Just some ramblings on this topic, which I find really interesting. If you have any thoughts or comments, or an experience writing from the opposite gender’s point of view to share, please do so!


13 responses to “Fiction from the Opposite Gender’s Point of View

  1. Hahaha that would be funny though, reading about a female protagonist who checks out her boobs all the time lol. Men…

  2. I much prefer writing male characters. Both of my published books featuring male protagonists and the story told from their perspective. I get my fiancee to read through my ms, letting me know if anything strikes him as a ‘non-male’ way of thinking/speaking/acting. Generally, very things need tweaking so I guess I’m getting better at immersing myself in the male psyche. Similarly, I much prefer reading stories about boys/men as told from their perspectives. Not sure why but it’s almost like I can relate better to guys than girls. Think I’ll be a boy in my next life 🙂

  3. As a woman who writes mostly from a male POV because that’s more comfortable for me, I’ve given it a lot of thought. But what just occurred to me is that the difficulty might depend on the extent to which a writer more nearly fits the stereotypes. You mentioned the speech differences, so logic says that the woman who is most hesitant about offering her opinions is least likely to write a male POV successfully. I’m generalizing, but it’s something to think about. Would an extreme “girly girl” have more difficulty creating a convincing “man’s man?” Possibly.

  4. My novel, Blood in the Paint, is written from three different points of view.
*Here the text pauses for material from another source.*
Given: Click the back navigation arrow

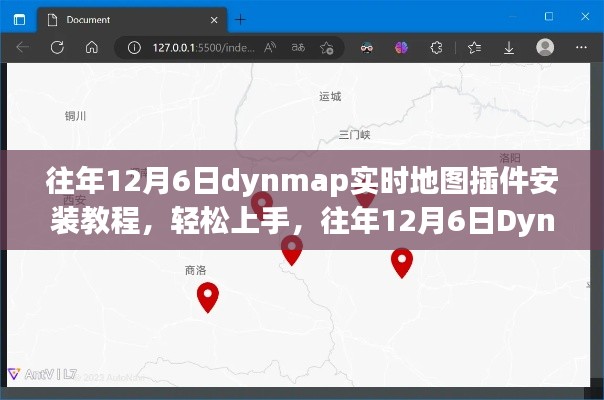Looking at the screenshot, I should click(23, 47).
Two are female, one is male. I’ve been told that I do well with both. I’m a bit of a tomboy so I just envision how my guy friends would phrase things.

    • Sounds great! I think that’s exactly the way to go about it. It’s different for me, writing fantasy set in a false world loosely based on late medieval/early Renaissance culture…. But for contemporary stuff, you go about it the way I would for sure. I sometimes think I’d have trouble writing believable contemporary dialogue, for some reason. That’s one thing that attracts me to my genre.

  5. Very inspiring! I love reading your posts. Yet another helpful blog I can use to improve my writing habits. The male POV is a difficult one for me. Thanks for this 🙂

  6. I say that fourth point is the most important. Thinking about ‘would a girl do this’ or ‘would a guy be like that’ is stifling to character development.